I had sought to prove in my book that no unknown lies behind the sense-world, but that within it lies the spiritual. And concerning the world of human ideas, I sought to show that these have their existence in that spiritual world. Therefore the reality of the sense-world is hidden from human consciousness only so long as the mind perceives by means of the senses alone. When, in addition to sense-perceptions, the ideas are also experienced, then the sense-world in its objective reality is embraced within consciousness. Knowing does not consist in copying a reality, but the soul's living entrance into that reality. Within consciousness occurs that advance from the still unreal sense-world to the reality of this world.

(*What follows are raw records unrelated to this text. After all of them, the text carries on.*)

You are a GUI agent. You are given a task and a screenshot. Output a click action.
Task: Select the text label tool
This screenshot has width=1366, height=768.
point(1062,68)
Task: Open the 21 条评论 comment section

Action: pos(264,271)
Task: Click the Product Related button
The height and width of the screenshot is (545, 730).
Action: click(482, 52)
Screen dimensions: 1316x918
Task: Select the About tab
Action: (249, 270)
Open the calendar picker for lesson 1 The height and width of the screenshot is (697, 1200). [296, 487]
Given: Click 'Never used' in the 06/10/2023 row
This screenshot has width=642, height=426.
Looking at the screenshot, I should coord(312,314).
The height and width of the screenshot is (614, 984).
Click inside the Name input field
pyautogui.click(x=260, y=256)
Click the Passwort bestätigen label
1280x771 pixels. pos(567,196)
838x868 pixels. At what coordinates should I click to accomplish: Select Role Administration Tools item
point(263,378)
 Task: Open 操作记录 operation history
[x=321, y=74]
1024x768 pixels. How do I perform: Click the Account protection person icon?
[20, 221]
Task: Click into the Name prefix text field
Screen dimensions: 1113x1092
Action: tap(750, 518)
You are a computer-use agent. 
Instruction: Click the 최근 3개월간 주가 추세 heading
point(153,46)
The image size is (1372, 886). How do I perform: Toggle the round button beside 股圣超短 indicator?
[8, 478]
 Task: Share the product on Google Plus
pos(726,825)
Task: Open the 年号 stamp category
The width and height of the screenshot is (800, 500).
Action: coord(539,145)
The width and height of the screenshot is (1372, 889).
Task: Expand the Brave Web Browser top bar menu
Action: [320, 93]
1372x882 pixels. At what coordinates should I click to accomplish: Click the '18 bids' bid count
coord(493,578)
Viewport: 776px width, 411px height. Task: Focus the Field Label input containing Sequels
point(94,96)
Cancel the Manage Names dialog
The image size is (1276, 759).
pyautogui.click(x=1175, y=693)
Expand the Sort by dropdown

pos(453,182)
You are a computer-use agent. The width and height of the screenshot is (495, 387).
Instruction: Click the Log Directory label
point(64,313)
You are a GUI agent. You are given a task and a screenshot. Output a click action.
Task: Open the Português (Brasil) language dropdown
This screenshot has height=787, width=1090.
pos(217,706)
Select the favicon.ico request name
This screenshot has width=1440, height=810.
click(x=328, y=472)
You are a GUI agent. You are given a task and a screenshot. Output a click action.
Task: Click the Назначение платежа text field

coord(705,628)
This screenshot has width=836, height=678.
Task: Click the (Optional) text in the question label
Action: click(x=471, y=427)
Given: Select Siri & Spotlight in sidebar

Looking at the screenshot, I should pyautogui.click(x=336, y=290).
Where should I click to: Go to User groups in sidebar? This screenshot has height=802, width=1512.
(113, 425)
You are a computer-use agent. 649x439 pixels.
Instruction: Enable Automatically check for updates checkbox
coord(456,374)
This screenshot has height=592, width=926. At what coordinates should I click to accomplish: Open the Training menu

In truth the sense-world is also a spiritual world; and the soul [mind] lives together with this known spiritual world while it extends its consciousness over it. The goal of the process of consciousness is the conscious experience of the spiritual world, in the visible presence of which everything is resolved into spirit. I placed the world of spiritual reality over against phenomenalism. Eduard von Hartmann thought that I intended to remain within the phenomena and abandon the thought of arriving from these at any sort of objective reality. He conceived the thing as if by my way of thinking I were condemning the human mind to permanent incapacity to reach any sort of reality, to the necessity of moving always within a world of appearances having existence only in the conceptions of the mind (as phenomena).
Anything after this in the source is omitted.